THE REQUEST: Express the listing below as a JSON list of strings with one string per line, omitting blank lines.
## Start RAW DATA
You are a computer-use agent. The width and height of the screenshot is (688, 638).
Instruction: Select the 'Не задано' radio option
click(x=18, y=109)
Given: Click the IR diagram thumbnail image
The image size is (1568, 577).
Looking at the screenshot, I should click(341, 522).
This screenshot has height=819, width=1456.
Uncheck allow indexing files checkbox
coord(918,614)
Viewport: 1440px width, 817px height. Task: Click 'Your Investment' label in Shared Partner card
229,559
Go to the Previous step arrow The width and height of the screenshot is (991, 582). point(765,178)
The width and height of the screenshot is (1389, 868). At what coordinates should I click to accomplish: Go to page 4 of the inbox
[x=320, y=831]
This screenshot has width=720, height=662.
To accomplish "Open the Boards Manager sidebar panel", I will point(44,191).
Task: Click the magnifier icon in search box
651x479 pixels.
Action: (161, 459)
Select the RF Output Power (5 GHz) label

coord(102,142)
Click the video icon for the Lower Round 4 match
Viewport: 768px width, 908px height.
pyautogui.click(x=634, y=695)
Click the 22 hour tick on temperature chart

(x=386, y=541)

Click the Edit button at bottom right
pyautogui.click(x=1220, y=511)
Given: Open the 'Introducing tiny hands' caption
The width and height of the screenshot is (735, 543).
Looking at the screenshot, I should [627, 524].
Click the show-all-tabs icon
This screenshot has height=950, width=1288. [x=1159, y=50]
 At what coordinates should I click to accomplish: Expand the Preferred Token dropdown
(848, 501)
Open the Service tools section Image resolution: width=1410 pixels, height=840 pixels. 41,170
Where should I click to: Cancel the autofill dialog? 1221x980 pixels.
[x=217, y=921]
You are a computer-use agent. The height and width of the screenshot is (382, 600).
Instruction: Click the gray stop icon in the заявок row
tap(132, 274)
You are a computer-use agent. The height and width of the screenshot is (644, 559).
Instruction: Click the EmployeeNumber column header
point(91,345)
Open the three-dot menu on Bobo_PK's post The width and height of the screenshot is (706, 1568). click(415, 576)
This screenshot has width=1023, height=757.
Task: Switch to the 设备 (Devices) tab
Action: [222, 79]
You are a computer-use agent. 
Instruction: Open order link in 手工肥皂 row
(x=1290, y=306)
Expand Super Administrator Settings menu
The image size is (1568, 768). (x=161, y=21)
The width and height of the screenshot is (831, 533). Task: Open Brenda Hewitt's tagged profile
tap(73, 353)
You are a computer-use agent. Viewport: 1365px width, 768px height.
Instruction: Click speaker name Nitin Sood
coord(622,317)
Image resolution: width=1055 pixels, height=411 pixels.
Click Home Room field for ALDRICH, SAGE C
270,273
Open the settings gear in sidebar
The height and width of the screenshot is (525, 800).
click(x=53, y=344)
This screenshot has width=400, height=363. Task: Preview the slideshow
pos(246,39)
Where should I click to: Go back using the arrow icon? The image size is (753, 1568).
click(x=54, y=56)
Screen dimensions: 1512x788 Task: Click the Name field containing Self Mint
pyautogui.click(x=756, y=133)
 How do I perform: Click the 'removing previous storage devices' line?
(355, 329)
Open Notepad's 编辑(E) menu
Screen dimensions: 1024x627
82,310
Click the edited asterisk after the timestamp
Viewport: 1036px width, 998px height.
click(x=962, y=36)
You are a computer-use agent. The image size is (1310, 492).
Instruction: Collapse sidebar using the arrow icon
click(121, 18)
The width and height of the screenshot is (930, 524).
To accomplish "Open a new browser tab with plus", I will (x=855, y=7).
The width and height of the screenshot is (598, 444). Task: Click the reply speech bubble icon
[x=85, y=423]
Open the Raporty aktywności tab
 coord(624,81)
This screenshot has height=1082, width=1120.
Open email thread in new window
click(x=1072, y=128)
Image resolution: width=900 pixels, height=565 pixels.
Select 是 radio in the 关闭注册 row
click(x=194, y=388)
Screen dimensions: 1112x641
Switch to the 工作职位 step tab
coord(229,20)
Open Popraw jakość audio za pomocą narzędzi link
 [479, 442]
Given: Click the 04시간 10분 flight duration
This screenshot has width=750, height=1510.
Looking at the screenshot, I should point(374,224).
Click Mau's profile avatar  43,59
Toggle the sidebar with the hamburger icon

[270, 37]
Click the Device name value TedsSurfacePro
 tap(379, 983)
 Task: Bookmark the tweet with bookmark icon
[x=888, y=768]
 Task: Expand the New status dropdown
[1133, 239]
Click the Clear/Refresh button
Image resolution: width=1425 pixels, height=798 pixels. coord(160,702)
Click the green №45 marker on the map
## End RAW DATA
SOLUTION:
[
  "You are a computer-use agent. The width and height of the screenshot is (688, 638).",
  "Instruction: Select the 'Не задано' radio option",
  "click(x=18, y=109)",
  "Given: Click the IR diagram thumbnail image",
  "The image size is (1568, 577).",
  "Looking at the screenshot, I should click(341, 522).",
  "This screenshot has height=819, width=1456.",
  "Uncheck allow indexing files checkbox",
  "coord(918,614)",
  "Viewport: 1440px width, 817px height. Task: Click 'Your Investment' label in Shared Partner card",
  "229,559",
  "Go to the Previous step arrow The width and height of the screenshot is (991, 582). point(765,178)",
  "The width and height of the screenshot is (1389, 868). At what coordinates should I click to accomplish: Go to page 4 of the inbox",
  "[x=320, y=831]",
  "This screenshot has width=720, height=662.",
  "To accomplish \"Open the Boards Manager sidebar panel\", I will point(44,191).",
  "Task: Click the magnifier icon in search box",
  "651x479 pixels.",
  "Action: (161, 459)",
  "Select the RF Output Power (5 GHz) label",
  "coord(102,142)",
  "Click the video icon for the Lower Round 4 match",
  "Viewport: 768px width, 908px height.",
  "pyautogui.click(x=634, y=695)",
  "Click the 22 hour tick on temperature chart",
  "(x=386, y=541)",
  "Click the Edit button at bottom right",
  "pyautogui.click(x=1220, y=511)",
  "Given: Open the 'Introducing tiny hands' caption",
  "The width and height of the screenshot is (735, 543).",
  "Looking at the screenshot, I should [627, 524].",
  "Click the show-all-tabs icon",
  "This screenshot has height=950, width=1288. [x=1159, y=50]",
  " At what coordinates should I click to accomplish: Expand the Preferred Token dropdown",
  "(848, 501)",
  "Open the Service tools section Image resolution: width=1410 pixels, height=840 pixels. 41,170",
  "Where should I click to: Cancel the autofill dialog? 1221x980 pixels.",
  "[x=217, y=921]",
  "You are a computer-use agent. The height and width of the screenshot is (382, 600).",
  "Instruction: Click the gray stop icon in the заявок row",
  "tap(132, 274)",
  "You are a computer-use agent. The height and width of the screenshot is (644, 559).",
  "Instruction: Click the EmployeeNumber column header",
  "point(91,345)",
  "Open the three-dot menu on Bobo_PK's post The width and height of the screenshot is (706, 1568). click(415, 576)",
  "This screenshot has width=1023, height=757.",
  "Task: Switch to the 设备 (Devices) tab",
  "Action: [222, 79]",
  "You are a computer-use agent. ",
  "Instruction: Open order link in 手工肥皂 row",
  "(x=1290, y=306)",
  "Expand Super Administrator Settings menu",
  "The image size is (1568, 768). (x=161, y=21)",
  "The width and height of the screenshot is (831, 533). Task: Open Brenda Hewitt's tagged profile",
  "tap(73, 353)",
  "You are a computer-use agent. Viewport: 1365px width, 768px height.",
  "Instruction: Click speaker name Nitin Sood",
  "coord(622,317)",
  "Image resolution: width=1055 pixels, height=411 pixels.",
  "Click Home Room field for ALDRICH, SAGE C",
  "270,273",
  "Open the settings gear in sidebar",
  "The height and width of the screenshot is (525, 800).",
  "click(x=53, y=344)",
  "This screenshot has width=400, height=363. Task: Preview the slideshow",
  "pos(246,39)",
  "Where should I click to: Go back using the arrow icon? The image size is (753, 1568).",
  "click(x=54, y=56)",
  "Screen dimensions: 1512x788 Task: Click the Name field containing Self Mint",
  "pyautogui.click(x=756, y=133)",
  " How do I perform: Click the 'removing previous storage devices' line?",
  "(355, 329)",
  "Open Notepad's 编辑(E) menu",
  "Screen dimensions: 1024x627",
  "82,310",
  "Click the edited asterisk after the timestamp",
  "Viewport: 1036px width, 998px height.",
  "click(x=962, y=36)",
  "You are a computer-use agent. The image size is (1310, 492).",
  "Instruction: Collapse sidebar using the arrow icon",
  "click(121, 18)",
  "The width and height of the screenshot is (930, 524).",
  "To accomplish \"Open a new browser tab with plus\", I will (x=855, y=7).",
  "The width and height of the screenshot is (598, 444). Task: Click the reply speech bubble icon",
  "[x=85, y=423]",
  "Open the Raporty aktywności tab",
  " coord(624,81)",
  "This screenshot has height=1082, width=1120.",
  "Open email thread in new window",
  "click(x=1072, y=128)",
  "Image resolution: width=900 pixels, height=565 pixels.",
  "Select 是 radio in the 关闭注册 row",
  "click(x=194, y=388)",
  "Screen dimensions: 1112x641",
  "Switch to the 工作职位 step tab",
  "coord(229,20)",
  "Open Popraw jakość audio za pomocą narzędzi link",
  " [479, 442]",
  "Given: Click the 04시간 10분 flight duration",
  "This screenshot has width=750, height=1510.",
  "Looking at the screenshot, I should point(374,224).",
  "Click Mau's profile avatar  43,59",
  "Toggle the sidebar with the hamburger icon",
  "[270, 37]",
  "Click the Device name value TedsSurfacePro",
  " tap(379, 983)",
  " Task: Bookmark the tweet with bookmark icon",
  "[x=888, y=768]",
  " Task: Expand the New status dropdown",
  "[1133, 239]",
  "Click the Clear/Refresh button",
  "Image resolution: width=1425 pixels, height=798 pixels. coord(160,702)",
  "Click the green №45 marker on the map"
]